Institutional capital continues flooding into the largest fund managers. Meanwhile, the data consistently shows superior performance in mid-market investments.

Large funds occasionally venture into mid-market deals. But their primary focus remains on larger transactions. They need to put significant capital to work efficiently.

This disconnect isn't a matter of opinion. It's documented in the numbers.

500 Basis Points: The Mid-Market Performance Edge

The evidence is compelling:

  • ​PineBridge research​ shows upper quartile U.S. mid-market buyout funds outperform large-cap focused funds by over 500 basis points annually.
  • ​Morgan Stanley's analysis​ found mid-market companies generate 2.9x revenue growth from entry to exit. Large-cap acquisitions? Just 0.75x.
  • Mid-market company EBITDA growth hits 2.7x from acquisition to exit. Large-cap deals don't come close.

This performance gap persists even in challenging environments. During the recent rate hike cycle, mid-market funds delivered 12.7% IRR versus just 7.6% for large-cap funds, according to​ FS Investments' 2024 analysis​.

The numbers don't lie. This performance gap represents the difference between top-quartile and mediocre returns for institutional portfolios.

7.6x vs 11.8x: The Valuation Gap That Drives Returns

Why such dramatic outperformance? Two key factors.

First, mid-market deals come at better prices.

​Crosbie & Co. research​ quantifies this gap:

  • Mid-market acquisitions: 7.6x TEV/EBITDA (2022)
  • Large-cap acquisitions: 11.8x TEV/EBITDA
  • Discount: A full 36%

Second, mid-market investments create more real business value.​ Morgan Stanley research​ found 75% of mid-market value comes from revenue and EBITDA improvements. Large-cap companies? Just 35%.

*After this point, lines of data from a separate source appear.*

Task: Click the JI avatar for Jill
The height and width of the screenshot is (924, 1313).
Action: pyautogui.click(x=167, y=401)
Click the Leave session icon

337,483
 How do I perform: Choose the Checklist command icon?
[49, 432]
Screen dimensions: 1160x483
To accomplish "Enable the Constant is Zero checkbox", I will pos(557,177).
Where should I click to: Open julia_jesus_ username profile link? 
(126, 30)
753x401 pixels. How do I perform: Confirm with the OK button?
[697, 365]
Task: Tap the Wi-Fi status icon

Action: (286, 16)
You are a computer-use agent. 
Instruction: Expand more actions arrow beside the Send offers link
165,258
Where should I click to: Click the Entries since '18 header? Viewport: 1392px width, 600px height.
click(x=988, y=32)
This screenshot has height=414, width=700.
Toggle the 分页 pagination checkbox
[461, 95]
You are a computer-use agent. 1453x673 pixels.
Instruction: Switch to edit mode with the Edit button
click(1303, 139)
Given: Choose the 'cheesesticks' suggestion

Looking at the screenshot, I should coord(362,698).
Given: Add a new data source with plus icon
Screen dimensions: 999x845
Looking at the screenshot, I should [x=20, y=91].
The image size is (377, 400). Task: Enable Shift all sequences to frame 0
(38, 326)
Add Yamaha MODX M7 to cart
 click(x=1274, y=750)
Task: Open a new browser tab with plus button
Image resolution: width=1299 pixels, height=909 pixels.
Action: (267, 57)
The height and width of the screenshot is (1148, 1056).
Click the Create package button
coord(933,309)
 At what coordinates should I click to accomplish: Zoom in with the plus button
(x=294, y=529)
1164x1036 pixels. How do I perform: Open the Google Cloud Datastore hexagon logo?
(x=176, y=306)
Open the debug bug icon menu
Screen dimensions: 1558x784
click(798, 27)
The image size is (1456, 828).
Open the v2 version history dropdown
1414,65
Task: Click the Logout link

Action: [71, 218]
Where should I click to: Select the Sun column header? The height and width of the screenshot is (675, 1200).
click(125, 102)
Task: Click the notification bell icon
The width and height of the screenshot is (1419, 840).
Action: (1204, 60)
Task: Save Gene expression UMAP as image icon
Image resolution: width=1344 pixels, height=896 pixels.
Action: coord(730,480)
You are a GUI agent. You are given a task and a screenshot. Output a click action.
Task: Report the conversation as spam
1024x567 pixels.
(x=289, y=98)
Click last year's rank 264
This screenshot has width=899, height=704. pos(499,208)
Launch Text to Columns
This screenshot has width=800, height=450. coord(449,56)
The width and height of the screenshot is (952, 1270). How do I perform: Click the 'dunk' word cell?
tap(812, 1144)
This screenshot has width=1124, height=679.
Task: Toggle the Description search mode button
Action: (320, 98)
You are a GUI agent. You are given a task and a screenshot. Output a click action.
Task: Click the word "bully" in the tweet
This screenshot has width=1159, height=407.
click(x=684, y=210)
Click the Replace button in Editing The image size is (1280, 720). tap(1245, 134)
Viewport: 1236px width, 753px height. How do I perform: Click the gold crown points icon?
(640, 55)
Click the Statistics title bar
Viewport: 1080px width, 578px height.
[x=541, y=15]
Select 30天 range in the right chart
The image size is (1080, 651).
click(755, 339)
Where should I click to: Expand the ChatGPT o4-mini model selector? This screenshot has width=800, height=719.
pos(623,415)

This pricing advantage exists because mega-funds must deploy enormous capital pools. They chase the same limited set of large targets. They bid up prices.

Mid-market specialists operate in less competitive environments. They find value in sectors and niches overlooked by larger players.

The formula for outperformance becomes clear: Lower entry prices + stronger operational improvements = superior returns.

94% of Deals, Not Enough Capital: The Mid-Market Opportunity

The concentration of capital in large managers doesn't happen without reason. These firms offer important advantages:

  • Efficiency in deploying large sums
  • Simplified portfolio construction and oversight
  • Reduced career risk for investment committees

Large funds might claim they invest in the mid-market too. Don't be fooled.

There's a fundamental difference between a mega-fund occasionally doing smaller deals and specialized mid-market managers. The specialists:

  • Focus exclusively on this segment
  • Build networks and expertise specifically for these company sizes
  • Give appropriate attention to deals that would be rounding errors for larger funds
  • Aren't simultaneously pulled toward deploying capital in larger transactions

The scale of this specialized opportunity is compelling.

​Juniper Square reports​ that mid-market focused funds represent 58.7% of all U.S. PE funds by count in Q3 2023. Their highest proportion since 2009.

According to​ PineBridge​, mid-market transactions account for 94% of all PE deals globally.

If institutional investors redirected even a portion of capital from the largest managers to specialist mid-market firms, the value creation would be measured in tens of billions annually.

Forward-thinking allocators are recognizing the disconnect: they understand that the concentration of capital in the largest managers isn't validation.

It's an opportunity to focus where the specialists operate.

In an industry where everyone claims alpha, dedicated mid-market managers offer something increasingly rare: focus, expertise, attention… and evidence-based returns.